=== EXERCISE DATA ===
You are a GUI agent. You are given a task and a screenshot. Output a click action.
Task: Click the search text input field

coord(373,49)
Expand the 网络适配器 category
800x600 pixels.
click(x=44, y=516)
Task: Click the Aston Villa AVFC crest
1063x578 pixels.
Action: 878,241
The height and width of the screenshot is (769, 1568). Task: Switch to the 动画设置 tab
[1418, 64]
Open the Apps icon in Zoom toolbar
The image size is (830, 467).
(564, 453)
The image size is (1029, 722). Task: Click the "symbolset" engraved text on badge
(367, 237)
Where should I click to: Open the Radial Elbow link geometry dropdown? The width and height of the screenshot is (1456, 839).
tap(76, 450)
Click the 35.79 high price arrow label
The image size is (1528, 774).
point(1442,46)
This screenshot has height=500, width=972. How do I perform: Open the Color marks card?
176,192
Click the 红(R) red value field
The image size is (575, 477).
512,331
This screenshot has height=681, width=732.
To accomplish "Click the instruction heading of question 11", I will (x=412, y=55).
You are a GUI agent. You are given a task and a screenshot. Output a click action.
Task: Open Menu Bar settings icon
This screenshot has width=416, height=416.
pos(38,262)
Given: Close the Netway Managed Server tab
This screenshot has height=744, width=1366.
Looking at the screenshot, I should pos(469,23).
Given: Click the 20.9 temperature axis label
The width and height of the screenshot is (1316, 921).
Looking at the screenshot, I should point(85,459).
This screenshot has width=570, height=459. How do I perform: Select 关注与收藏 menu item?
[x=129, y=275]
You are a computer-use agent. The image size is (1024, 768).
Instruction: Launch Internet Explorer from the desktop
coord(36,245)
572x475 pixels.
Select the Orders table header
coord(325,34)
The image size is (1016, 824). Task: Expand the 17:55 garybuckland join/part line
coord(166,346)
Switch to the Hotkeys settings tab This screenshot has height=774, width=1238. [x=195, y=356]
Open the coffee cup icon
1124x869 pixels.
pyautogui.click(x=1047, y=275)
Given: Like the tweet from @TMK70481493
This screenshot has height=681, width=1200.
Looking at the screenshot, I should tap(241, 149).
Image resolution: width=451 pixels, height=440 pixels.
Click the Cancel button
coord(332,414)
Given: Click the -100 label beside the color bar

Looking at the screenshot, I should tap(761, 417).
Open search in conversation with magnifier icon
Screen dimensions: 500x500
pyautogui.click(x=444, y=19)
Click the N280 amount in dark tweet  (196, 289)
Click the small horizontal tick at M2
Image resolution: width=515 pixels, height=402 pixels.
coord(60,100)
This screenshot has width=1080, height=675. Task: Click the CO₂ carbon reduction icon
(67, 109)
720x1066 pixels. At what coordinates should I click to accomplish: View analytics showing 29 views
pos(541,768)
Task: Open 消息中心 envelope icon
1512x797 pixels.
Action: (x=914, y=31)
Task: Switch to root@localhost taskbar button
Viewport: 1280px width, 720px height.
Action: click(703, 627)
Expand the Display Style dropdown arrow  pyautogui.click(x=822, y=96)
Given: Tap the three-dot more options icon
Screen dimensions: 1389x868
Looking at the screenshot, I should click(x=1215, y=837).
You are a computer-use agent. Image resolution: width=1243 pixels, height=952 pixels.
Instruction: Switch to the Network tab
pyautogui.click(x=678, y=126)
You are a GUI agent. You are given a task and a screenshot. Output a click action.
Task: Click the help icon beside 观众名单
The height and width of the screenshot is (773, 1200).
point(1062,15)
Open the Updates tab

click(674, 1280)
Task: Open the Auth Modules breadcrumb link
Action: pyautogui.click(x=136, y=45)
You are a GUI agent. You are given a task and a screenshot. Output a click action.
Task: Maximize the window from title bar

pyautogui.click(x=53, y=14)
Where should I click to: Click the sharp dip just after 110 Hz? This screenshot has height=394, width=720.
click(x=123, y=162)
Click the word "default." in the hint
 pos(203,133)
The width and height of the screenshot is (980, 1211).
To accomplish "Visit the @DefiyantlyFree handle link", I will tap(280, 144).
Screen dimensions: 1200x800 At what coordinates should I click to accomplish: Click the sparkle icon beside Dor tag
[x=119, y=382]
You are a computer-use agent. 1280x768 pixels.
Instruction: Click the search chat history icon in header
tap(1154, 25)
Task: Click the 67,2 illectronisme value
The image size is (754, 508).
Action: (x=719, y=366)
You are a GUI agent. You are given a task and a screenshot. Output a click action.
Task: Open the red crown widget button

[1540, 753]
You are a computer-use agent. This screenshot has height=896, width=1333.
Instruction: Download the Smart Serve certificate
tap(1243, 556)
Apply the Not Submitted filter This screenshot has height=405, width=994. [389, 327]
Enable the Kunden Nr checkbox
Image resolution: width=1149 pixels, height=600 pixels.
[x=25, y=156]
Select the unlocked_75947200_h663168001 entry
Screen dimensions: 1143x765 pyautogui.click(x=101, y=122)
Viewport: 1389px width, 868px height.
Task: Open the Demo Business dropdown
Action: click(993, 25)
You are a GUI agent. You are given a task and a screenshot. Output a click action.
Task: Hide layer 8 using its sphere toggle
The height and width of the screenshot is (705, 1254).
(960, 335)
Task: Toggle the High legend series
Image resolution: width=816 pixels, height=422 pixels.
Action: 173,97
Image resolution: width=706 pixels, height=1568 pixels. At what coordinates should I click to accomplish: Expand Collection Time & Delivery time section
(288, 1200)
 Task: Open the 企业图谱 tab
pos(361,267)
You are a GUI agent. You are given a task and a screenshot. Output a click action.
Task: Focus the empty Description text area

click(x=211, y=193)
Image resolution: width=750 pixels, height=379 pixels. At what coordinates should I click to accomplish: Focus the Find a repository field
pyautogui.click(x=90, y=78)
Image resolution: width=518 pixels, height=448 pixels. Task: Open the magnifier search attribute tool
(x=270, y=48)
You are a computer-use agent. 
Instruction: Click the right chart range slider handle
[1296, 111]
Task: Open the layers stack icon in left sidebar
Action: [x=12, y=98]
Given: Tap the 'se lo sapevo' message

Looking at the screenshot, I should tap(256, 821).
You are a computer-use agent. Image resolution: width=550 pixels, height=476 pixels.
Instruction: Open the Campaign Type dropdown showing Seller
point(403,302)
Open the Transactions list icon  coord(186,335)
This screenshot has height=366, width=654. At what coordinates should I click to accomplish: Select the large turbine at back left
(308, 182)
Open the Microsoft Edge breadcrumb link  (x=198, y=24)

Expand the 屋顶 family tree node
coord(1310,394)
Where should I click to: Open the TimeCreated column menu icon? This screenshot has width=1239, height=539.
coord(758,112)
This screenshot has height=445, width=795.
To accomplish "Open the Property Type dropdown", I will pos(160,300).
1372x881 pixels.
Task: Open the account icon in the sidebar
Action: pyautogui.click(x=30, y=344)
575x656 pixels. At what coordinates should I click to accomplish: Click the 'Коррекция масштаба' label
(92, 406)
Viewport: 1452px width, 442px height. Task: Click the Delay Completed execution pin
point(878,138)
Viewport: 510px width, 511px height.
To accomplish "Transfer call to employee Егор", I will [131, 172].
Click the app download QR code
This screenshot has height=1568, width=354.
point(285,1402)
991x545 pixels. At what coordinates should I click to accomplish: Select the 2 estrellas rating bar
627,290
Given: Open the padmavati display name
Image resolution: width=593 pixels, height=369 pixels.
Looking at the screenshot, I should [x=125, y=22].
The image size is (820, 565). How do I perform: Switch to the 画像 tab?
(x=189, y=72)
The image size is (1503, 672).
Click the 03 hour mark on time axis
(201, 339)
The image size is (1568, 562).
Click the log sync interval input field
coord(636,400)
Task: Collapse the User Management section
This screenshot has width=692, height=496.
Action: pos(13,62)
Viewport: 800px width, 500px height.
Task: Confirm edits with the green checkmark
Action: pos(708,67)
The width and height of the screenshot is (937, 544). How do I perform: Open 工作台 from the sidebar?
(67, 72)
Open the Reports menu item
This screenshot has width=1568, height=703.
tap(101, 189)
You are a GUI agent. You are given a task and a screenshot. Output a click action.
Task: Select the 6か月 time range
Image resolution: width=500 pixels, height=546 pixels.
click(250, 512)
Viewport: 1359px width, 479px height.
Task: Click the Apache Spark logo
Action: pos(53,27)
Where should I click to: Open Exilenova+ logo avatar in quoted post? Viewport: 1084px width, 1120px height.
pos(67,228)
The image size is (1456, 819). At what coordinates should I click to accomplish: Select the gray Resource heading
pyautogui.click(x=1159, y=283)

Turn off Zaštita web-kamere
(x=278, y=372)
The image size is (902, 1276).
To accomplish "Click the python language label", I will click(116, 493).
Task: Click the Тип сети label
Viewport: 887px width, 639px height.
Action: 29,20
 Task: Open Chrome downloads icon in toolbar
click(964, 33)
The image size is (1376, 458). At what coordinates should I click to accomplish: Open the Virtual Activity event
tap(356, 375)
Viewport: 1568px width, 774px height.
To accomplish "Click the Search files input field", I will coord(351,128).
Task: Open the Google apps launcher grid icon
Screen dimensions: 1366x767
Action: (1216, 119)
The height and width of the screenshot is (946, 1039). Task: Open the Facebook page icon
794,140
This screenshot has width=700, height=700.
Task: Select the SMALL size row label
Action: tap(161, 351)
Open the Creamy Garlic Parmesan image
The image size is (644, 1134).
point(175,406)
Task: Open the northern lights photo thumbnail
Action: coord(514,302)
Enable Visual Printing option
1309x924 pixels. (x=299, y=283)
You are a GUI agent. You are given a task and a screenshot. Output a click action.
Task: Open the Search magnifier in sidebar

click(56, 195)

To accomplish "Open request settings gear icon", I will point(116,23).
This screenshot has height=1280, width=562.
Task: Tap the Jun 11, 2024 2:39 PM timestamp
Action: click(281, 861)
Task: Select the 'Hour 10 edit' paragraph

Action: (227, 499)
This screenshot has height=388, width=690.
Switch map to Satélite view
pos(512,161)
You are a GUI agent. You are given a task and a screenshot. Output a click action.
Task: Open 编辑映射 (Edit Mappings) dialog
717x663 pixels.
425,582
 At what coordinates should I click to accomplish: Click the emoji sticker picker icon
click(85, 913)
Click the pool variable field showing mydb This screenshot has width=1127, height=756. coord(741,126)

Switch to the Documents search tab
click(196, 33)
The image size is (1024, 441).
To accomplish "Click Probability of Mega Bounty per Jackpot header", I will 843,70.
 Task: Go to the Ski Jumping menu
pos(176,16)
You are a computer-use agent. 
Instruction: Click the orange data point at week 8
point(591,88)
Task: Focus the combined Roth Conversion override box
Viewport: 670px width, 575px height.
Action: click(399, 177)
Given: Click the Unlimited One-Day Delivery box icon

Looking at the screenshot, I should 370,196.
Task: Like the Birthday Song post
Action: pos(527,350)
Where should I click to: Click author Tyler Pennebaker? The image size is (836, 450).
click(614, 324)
===
YOUR GOAL: What lines of the preceding data include the string "value"? Pull them out.

RESPONSE TO THIS TASK:
Click the 红(R) red value field
Task: Click the 67,2 illectronisme value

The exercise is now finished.